March 25, 2017
Where does the time go? It's Springtime again; and for many, it's a time to take inventory of both our physical surroundings and our internal experiences. It must be something about the seasonal transition (although in New Orleans, you'd hardly notice) that causes us to take pause and examine our lives a bit closer: What is working? What's not? What do I need? What can I throw out? What gains have I experienced this past year? What keeps annoying me and refuses to leave me alone?
Although our names stay the same, although the person in the mirror looks more or less the same, we often forget that we are most definitely not the same as we were last year, last month, or even last week. As living beings, we never stop growing. Just because the growth is usually imperceptible (think watching grass grow), it doesn't mean we haven't changed.
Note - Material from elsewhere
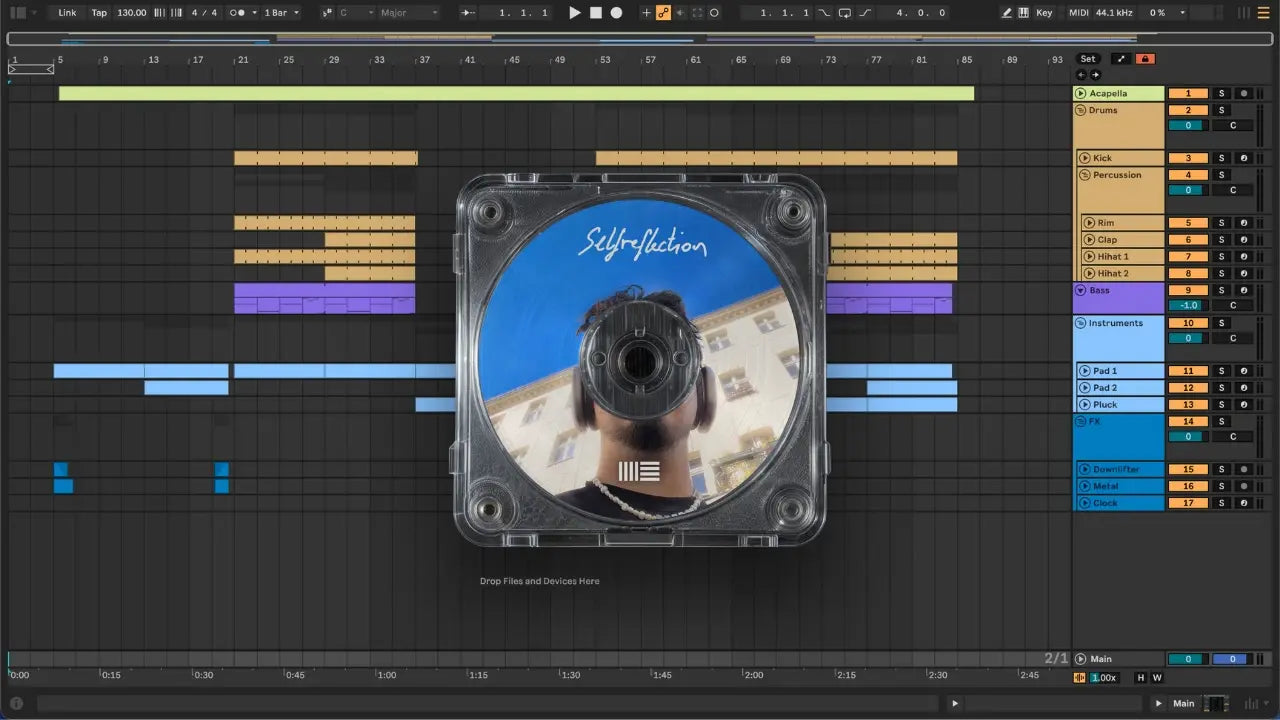Viewport: 1280px width, 720px height.
Task: Click the Arrangement Record button
Action: [x=616, y=13]
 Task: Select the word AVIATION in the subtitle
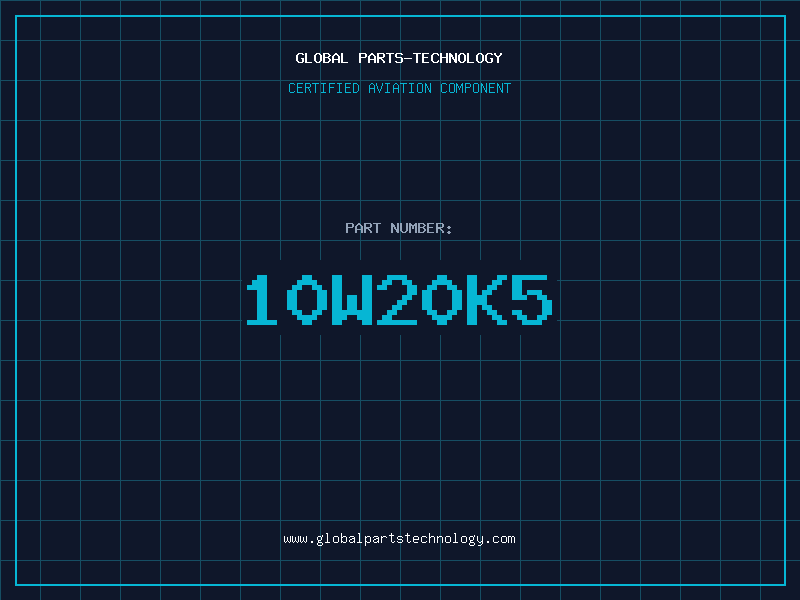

Every time we stop to organize ourselves, we are presented with a golden opportunity, a chance to make a choice regarding our next step. If we don't know what has worked for us and what hasn't, how will we know what to do? How can we avoid making the same mistakes if those mistakes aren't brought to light?
Springtime seems to be a time of taking responsibility, not just for finally cleaning the dust off those ceiling fans or throwing out that shirt you haven't worn in three years, but also for examining why we find ourselves where we do. You might complain that you haven't made any progress, or lament that you haven't accomplished your goals, but is that entirely true? I doubt it. Again, as constantly growing, living creatures, that seems impossible.
Try two things: 1) Find at least one change in the past year that you are grateful for and give yourself credit for it, because it could not have manifested without permission from you on some level, and 2) challenge yourself to take more responsibility for the things that seem to be causing you pain, and not in a self-critical, cruel taskmaster kind of way, but in an objective, reassuring, non-judgmental way, like a kind, nurturing parent. If you do these two things, you will start to recognize how much power you have in creating your own experience. You will cease to blame your problems on someone or something else. Rather, you will gain resolve in realizing that you are the commander of your ship, you are expert on you, and you have the ability to effect changes in your life once you retake control of the helm.
The fact that you are reading this shows that you are at least in the "contemplation" stage of change, and that must be recognized in order to continue to fuel your self-determined growth in the direction that you desire. Getting your life moving in the direction you want doesn't necessarily mean you have to make drastic or dramatic changes. Often, just changing or tweaking a few small details here and there can cause amazing differences (think the Butterfly Effect).